### What to produce
Work through the data below line by line and say how many lines hold "agent"; give only the number.

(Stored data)

= Beginning of Section =

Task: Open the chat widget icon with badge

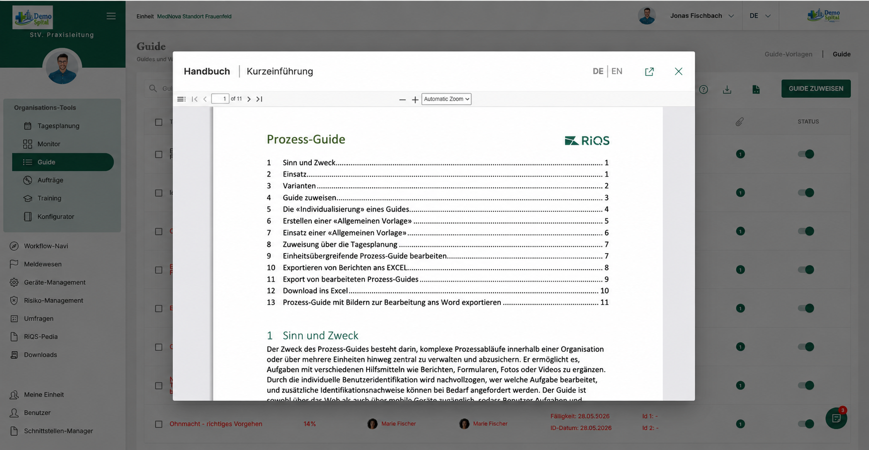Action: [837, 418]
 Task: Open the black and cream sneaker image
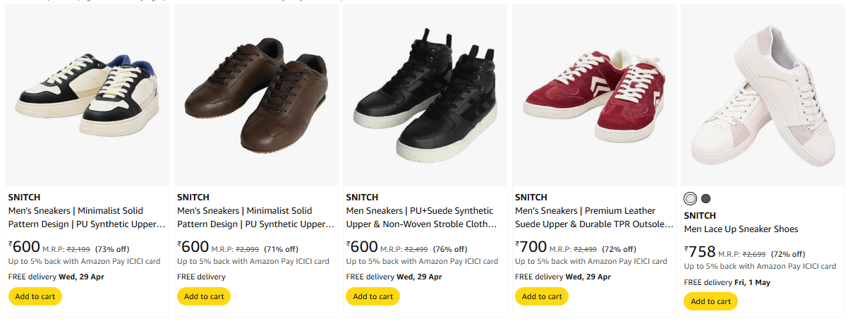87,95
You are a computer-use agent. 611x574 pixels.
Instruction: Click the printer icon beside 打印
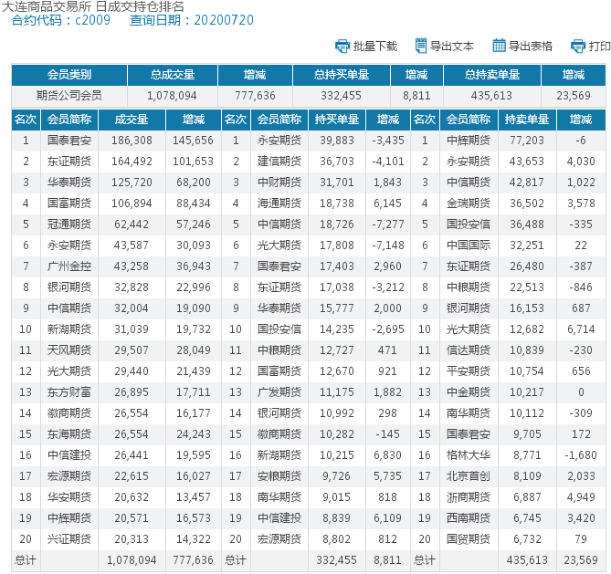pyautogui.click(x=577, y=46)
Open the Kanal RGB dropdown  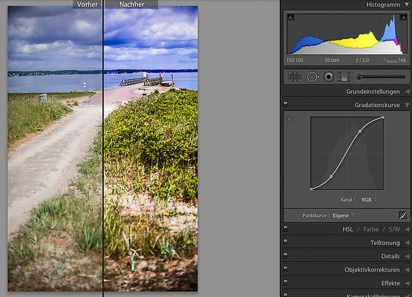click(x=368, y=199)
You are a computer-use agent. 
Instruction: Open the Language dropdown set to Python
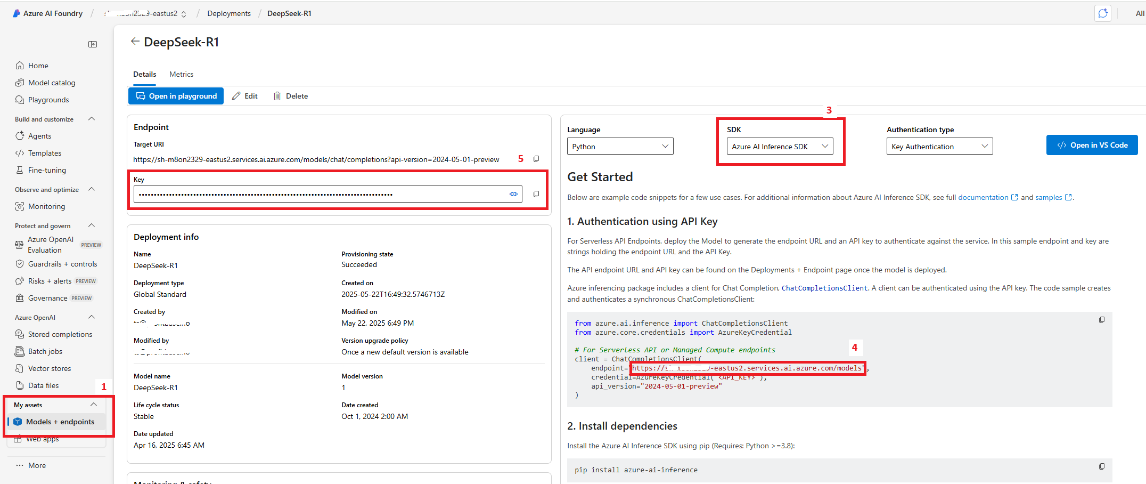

= End of Section =

### Your response
2